**WORK TASK**
In the records below, begin at the line containing "84.12.220 (396, 466)" and end at the line containing "Transportation studies and"; quote every line in that span exactly, including both boundary lines, and no others.

**Records drawn from a dataset**

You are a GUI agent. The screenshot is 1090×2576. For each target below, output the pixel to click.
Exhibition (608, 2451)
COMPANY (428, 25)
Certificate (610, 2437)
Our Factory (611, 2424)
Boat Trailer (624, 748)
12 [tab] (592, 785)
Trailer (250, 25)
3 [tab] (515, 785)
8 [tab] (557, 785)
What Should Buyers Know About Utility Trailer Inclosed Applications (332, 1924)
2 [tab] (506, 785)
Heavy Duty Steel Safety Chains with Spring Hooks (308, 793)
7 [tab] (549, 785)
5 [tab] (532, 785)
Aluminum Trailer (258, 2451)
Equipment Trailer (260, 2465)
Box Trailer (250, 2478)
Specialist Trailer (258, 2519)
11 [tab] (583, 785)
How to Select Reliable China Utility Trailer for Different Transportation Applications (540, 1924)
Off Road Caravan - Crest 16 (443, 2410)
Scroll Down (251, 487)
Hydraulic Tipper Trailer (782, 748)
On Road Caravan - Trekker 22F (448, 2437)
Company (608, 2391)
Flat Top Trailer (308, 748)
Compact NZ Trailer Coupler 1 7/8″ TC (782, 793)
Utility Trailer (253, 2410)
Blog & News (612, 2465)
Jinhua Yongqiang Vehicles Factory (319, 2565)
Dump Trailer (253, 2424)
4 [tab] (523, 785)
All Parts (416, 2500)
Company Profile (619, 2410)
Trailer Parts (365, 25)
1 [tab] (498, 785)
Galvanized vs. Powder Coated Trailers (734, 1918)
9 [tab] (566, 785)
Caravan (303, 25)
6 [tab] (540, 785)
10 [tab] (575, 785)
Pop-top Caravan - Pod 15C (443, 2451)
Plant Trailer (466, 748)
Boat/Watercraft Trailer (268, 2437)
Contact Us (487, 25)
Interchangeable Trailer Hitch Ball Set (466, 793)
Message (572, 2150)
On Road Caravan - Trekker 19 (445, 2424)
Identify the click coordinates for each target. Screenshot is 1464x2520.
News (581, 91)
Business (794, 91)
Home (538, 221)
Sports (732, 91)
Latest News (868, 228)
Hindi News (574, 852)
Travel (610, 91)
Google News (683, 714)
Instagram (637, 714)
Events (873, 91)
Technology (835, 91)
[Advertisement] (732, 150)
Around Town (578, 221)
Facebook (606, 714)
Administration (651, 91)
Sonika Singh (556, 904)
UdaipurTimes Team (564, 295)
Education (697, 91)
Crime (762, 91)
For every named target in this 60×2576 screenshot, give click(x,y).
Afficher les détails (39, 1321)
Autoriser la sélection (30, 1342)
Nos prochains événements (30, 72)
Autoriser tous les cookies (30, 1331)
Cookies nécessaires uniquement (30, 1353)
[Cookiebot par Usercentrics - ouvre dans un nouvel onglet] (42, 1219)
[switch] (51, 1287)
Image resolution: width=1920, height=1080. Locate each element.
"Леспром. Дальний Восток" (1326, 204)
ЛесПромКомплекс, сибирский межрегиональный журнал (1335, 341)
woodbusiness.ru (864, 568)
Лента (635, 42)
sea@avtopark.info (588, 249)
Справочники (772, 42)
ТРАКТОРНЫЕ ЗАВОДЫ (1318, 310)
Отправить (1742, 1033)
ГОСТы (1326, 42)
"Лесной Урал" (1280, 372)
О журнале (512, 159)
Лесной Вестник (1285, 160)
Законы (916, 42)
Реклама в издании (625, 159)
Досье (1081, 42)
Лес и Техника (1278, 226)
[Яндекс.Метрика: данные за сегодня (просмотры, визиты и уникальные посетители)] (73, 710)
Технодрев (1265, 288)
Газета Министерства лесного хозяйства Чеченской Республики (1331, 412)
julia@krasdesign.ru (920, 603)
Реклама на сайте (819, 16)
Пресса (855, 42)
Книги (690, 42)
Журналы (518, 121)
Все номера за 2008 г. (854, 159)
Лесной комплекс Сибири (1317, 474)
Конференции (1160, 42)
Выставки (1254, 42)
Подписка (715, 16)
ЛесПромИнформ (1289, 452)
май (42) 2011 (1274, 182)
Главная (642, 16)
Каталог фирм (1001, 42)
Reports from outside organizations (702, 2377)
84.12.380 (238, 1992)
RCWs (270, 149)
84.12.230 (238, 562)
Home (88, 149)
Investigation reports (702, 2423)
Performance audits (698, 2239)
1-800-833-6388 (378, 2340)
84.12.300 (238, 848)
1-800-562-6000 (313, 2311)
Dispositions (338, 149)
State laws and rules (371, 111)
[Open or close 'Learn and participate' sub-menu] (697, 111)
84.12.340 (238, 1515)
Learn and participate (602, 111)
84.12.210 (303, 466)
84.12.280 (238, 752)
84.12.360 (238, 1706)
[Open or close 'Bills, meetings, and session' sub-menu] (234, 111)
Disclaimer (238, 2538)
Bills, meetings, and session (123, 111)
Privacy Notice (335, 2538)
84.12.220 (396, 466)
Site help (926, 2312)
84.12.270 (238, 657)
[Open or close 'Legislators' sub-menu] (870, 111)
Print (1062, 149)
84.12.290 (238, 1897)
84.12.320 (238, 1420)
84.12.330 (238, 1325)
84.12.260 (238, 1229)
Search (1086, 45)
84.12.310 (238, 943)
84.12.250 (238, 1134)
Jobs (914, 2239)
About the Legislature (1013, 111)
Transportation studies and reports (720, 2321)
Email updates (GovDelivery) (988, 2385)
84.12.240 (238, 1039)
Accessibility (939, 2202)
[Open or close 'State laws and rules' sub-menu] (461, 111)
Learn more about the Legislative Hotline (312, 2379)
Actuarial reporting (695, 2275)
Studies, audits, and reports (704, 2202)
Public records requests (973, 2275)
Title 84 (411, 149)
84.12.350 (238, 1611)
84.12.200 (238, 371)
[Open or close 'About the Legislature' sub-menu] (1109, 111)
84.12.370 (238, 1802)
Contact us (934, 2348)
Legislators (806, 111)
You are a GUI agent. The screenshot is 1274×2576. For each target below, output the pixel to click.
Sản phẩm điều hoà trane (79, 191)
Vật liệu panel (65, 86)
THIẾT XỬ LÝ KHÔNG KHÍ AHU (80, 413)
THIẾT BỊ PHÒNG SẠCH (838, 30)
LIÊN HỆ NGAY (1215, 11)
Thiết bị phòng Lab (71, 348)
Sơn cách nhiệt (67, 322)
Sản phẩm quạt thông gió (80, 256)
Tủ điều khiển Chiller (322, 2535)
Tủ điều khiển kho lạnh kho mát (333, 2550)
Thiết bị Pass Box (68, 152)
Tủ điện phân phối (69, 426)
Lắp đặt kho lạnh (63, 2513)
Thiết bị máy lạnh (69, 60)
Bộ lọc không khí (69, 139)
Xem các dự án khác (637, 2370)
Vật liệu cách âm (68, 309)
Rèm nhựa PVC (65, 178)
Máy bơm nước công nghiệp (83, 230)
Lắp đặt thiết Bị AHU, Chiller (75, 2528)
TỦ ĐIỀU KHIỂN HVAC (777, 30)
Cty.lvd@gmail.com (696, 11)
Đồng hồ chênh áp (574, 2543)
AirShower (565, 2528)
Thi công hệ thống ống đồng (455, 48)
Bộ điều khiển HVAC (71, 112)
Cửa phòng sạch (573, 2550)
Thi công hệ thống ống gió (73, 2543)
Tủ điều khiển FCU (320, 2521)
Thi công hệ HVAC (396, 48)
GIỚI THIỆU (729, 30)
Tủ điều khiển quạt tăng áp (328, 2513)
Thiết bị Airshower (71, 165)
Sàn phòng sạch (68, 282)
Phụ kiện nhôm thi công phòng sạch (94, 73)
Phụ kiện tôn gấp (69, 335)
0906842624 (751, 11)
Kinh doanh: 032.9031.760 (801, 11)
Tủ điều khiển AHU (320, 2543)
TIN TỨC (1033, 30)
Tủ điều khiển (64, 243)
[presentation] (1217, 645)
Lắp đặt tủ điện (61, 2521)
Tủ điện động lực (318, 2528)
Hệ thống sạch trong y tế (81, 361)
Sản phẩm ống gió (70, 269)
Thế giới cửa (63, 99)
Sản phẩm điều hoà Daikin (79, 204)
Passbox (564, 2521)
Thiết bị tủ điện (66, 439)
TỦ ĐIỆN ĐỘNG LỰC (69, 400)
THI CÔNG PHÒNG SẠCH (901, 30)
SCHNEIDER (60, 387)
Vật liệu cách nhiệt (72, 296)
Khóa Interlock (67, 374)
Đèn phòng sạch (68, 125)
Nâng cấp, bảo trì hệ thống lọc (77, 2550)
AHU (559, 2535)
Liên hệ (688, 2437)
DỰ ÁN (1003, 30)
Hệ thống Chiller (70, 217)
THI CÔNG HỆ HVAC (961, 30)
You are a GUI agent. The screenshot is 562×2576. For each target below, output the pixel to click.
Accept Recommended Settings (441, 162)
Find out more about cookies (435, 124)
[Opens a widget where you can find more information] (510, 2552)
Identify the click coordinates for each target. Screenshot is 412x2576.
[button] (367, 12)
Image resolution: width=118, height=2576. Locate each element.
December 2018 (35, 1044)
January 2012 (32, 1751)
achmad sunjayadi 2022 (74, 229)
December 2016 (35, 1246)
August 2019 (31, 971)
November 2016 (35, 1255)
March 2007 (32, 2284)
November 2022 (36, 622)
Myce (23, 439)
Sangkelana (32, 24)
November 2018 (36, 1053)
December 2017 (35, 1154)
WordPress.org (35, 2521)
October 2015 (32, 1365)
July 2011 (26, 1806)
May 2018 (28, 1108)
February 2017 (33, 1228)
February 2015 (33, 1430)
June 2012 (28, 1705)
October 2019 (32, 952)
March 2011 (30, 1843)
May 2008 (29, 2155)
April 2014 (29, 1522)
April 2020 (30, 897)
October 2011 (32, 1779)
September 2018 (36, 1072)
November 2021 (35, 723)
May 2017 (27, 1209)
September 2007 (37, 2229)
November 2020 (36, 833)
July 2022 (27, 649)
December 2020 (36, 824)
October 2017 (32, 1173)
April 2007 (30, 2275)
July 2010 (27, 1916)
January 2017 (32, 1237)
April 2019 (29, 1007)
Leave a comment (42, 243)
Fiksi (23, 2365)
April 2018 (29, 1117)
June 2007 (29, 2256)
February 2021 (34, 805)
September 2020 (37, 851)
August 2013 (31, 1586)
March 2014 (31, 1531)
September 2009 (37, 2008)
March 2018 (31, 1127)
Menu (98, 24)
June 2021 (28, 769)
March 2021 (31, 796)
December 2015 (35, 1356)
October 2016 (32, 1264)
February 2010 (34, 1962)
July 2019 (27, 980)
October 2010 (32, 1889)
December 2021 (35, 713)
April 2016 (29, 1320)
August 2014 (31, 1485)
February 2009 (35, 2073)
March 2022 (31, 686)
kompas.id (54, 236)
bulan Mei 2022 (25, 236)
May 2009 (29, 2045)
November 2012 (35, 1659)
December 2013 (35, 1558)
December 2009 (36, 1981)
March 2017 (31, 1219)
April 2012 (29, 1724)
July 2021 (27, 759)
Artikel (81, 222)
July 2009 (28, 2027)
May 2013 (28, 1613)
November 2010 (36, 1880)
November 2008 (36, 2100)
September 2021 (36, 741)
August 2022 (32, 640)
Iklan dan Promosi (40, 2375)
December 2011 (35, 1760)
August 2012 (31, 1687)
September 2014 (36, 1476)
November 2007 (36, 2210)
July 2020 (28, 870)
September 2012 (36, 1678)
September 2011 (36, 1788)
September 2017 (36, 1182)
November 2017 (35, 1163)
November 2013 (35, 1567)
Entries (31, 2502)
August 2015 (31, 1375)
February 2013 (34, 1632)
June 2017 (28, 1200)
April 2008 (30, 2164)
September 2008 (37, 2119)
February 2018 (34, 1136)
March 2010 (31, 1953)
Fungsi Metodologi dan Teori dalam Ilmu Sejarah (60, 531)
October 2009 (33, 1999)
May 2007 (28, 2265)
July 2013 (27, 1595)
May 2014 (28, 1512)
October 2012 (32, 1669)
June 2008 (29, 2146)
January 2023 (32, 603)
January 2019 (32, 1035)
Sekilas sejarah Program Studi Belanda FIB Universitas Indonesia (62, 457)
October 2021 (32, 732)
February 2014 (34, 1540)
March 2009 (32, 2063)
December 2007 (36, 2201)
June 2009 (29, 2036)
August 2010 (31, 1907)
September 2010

**PROBLEM SOLUTION**
84.12.220 (396, 466)
Site help (926, 2312)
84.12.270 (238, 657)
[Open or close 'Legislators' sub-menu] (870, 111)
Print (1062, 149)
84.12.290 (238, 1897)
84.12.320 (238, 1420)
84.12.330 (238, 1325)
84.12.260 (238, 1229)
Search (1086, 45)
84.12.310 (238, 943)
84.12.250 (238, 1134)
Jobs (914, 2239)
About the Legislature (1013, 111)
Transportation studies and reports (720, 2321)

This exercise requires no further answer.